* **EXERCISE BRIEF**
Among the records below, determine how many lines have the word "Task" in them; output only the number.

===== STORED DATA

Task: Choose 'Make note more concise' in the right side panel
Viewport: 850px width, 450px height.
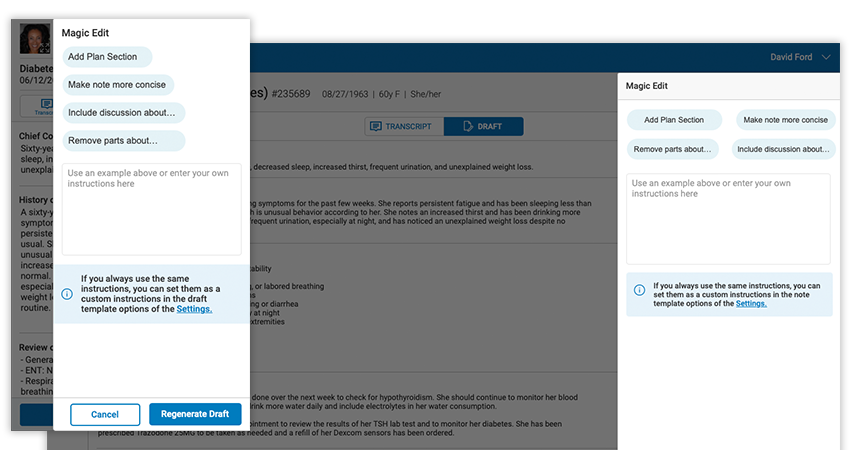Action: click(783, 120)
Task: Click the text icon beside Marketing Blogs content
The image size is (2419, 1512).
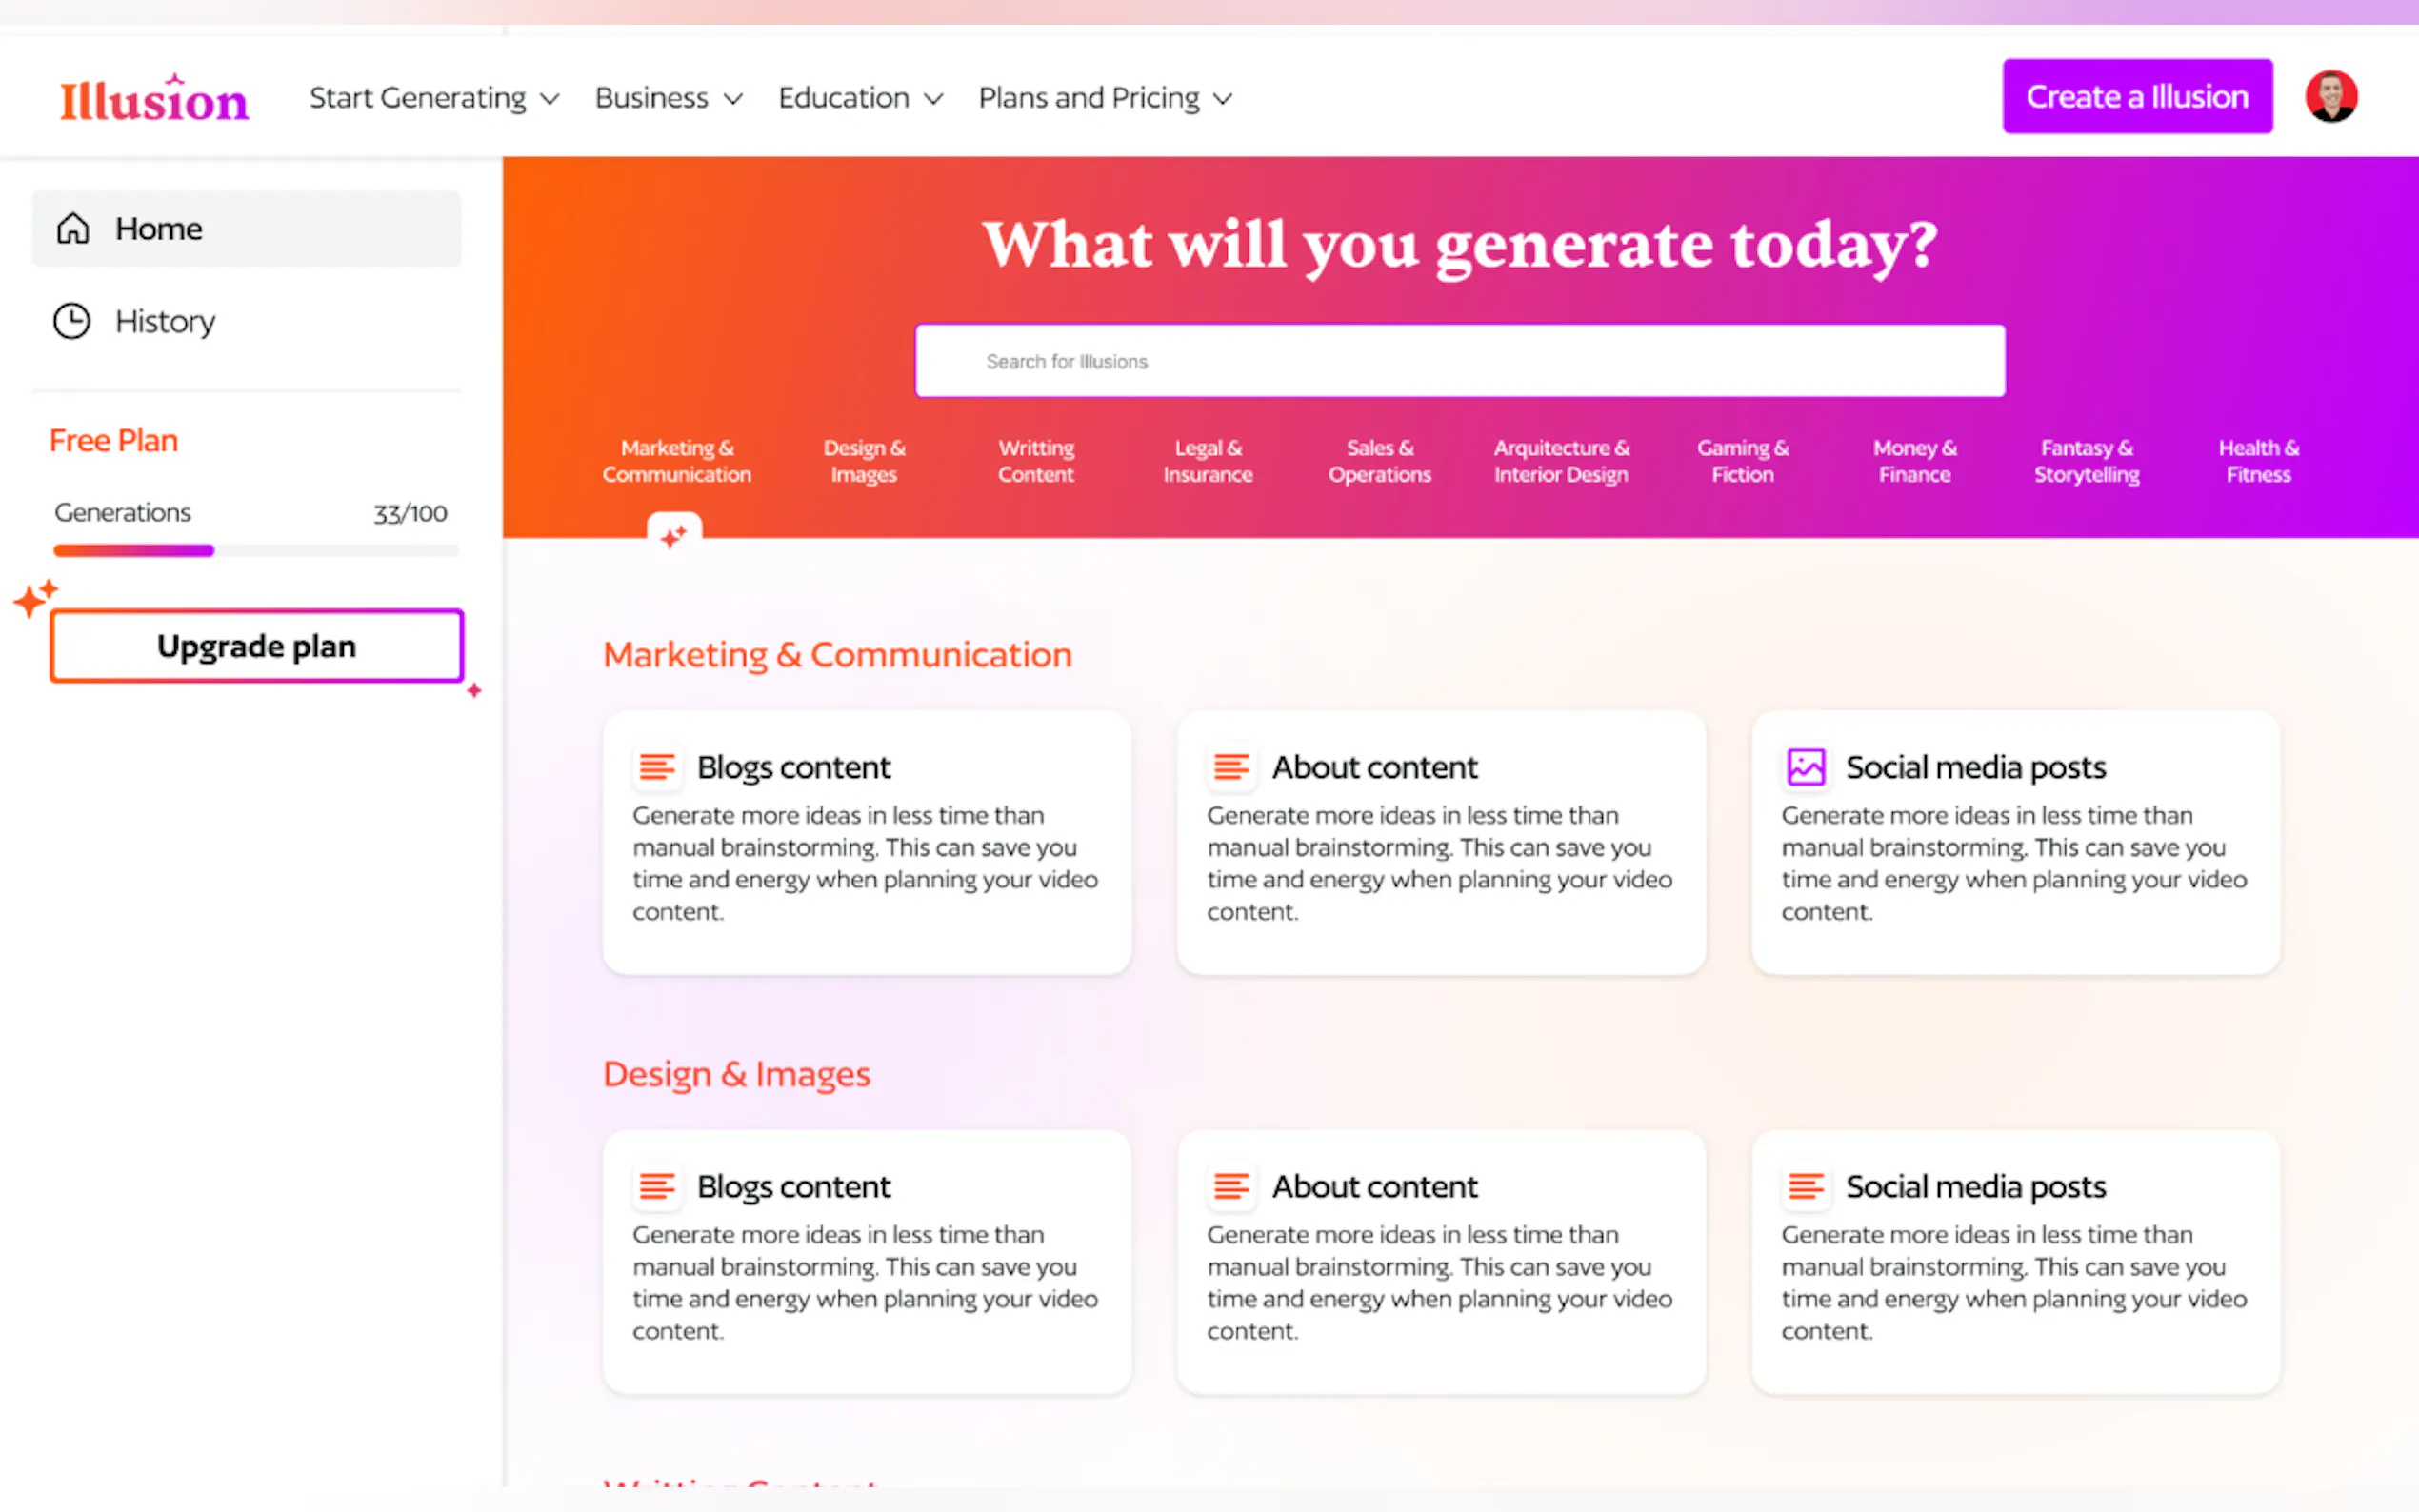Action: (657, 767)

==========

* **EXERCISE OUTPUT**
2